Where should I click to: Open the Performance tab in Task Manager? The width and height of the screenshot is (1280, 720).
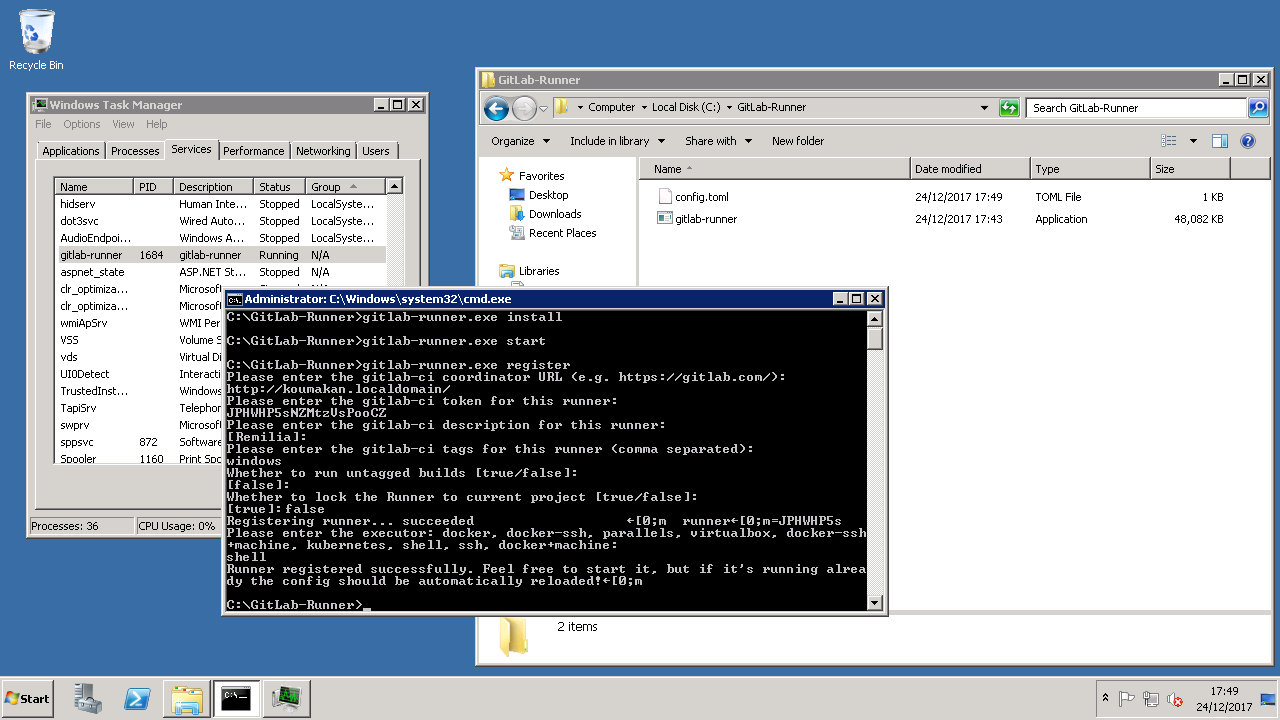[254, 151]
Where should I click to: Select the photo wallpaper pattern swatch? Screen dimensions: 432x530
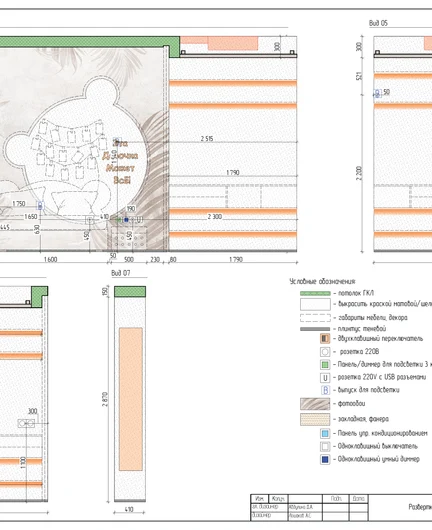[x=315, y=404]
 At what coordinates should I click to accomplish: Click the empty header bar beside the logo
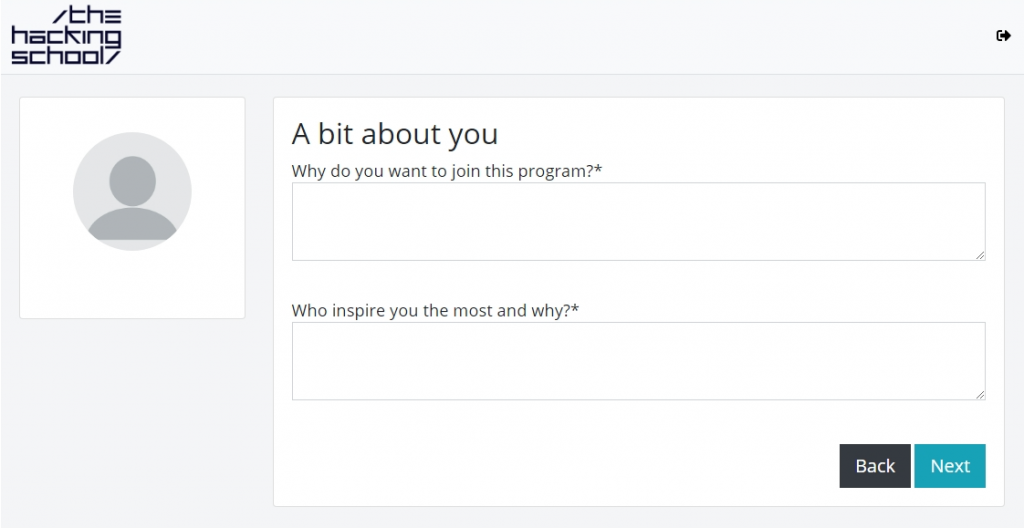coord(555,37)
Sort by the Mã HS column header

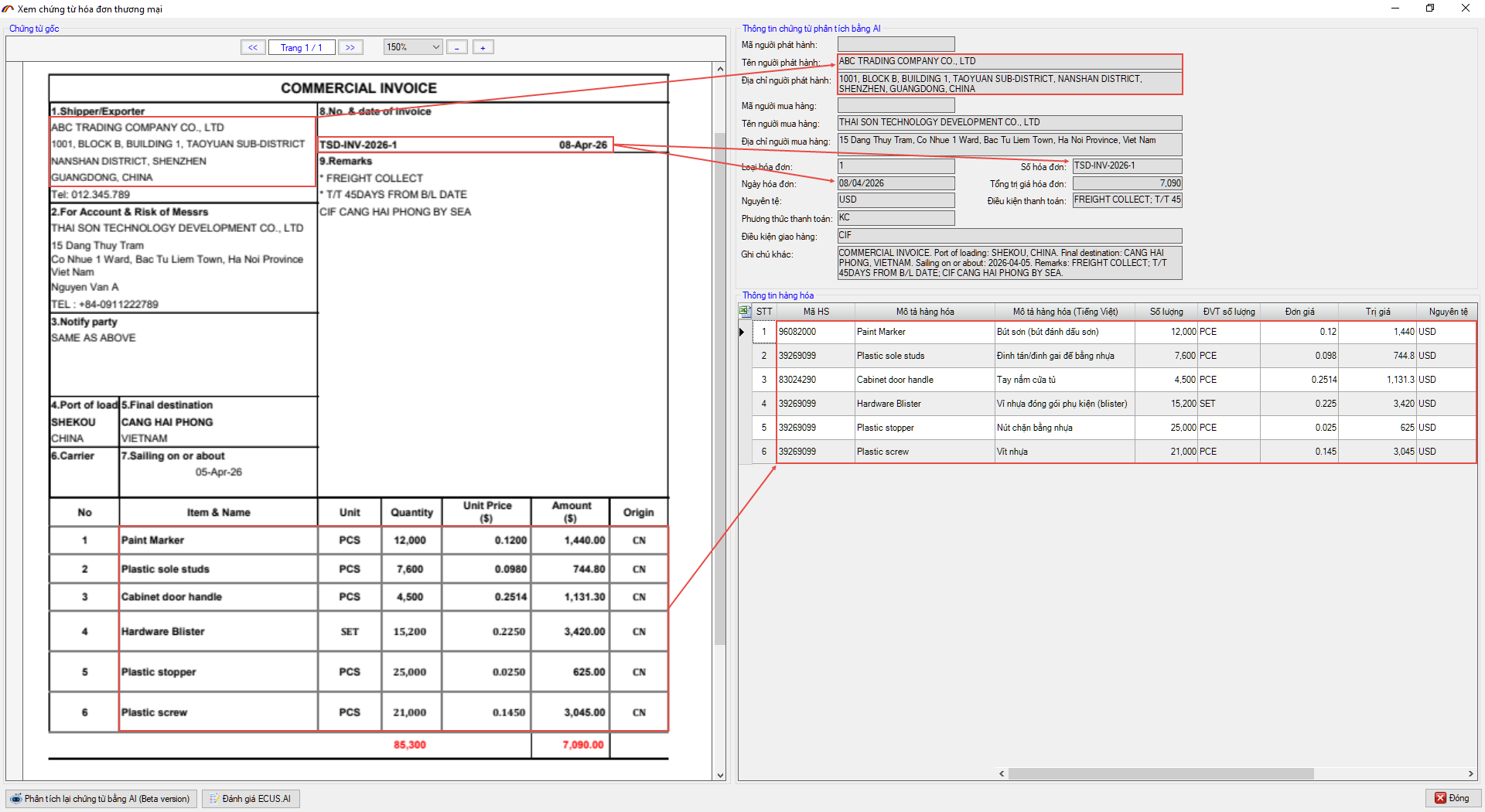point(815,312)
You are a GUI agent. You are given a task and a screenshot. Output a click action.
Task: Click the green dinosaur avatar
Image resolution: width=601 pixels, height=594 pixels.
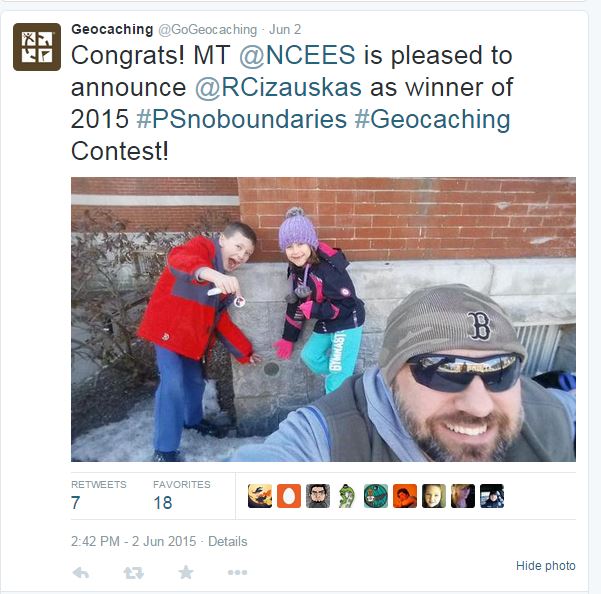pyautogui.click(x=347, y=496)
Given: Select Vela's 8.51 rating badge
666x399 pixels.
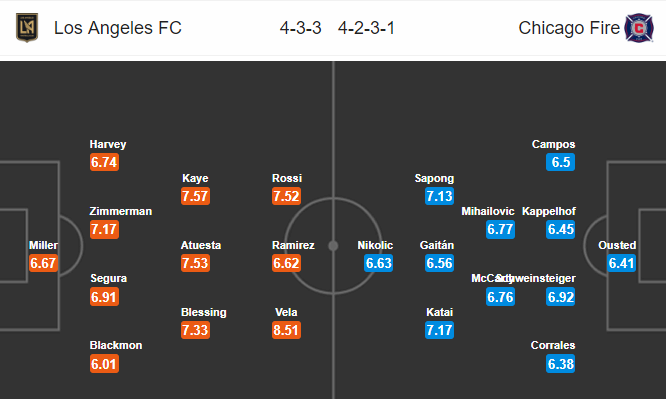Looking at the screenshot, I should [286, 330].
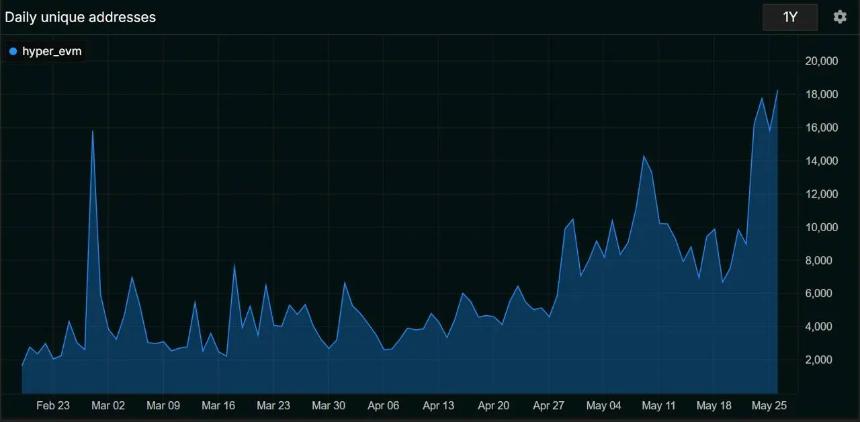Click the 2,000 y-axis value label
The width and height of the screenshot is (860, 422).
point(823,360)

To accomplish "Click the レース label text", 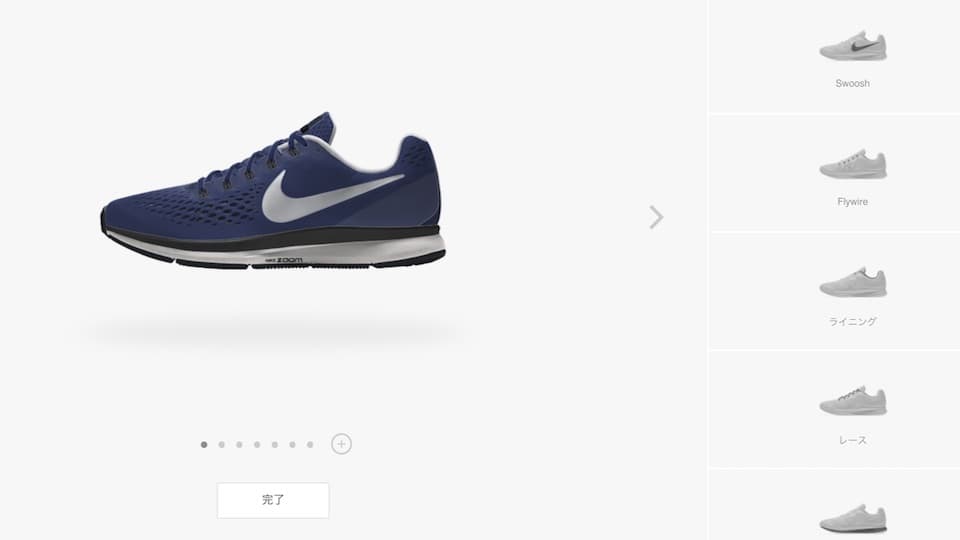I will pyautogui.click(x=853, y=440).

## Task objective
Print exactly the lines running from the start of the entries above to the line with "Task: Click the green dinosaur avatar", both included; leave out any pictures.

## The completed task
Where should I click to: Open the Performance tab in Task Manager? The width and height of the screenshot is (1280, 720).
[254, 151]
Where should I click to: Select the photo wallpaper pattern swatch? Screen dimensions: 432x530
[x=315, y=404]
 At what coordinates should I click to accomplish: Click the empty header bar beside the logo
coord(555,37)
Sort by the Mã HS column header

point(815,312)
You are a GUI agent. You are given a task and a screenshot. Output a click action.
Task: Click the green dinosaur avatar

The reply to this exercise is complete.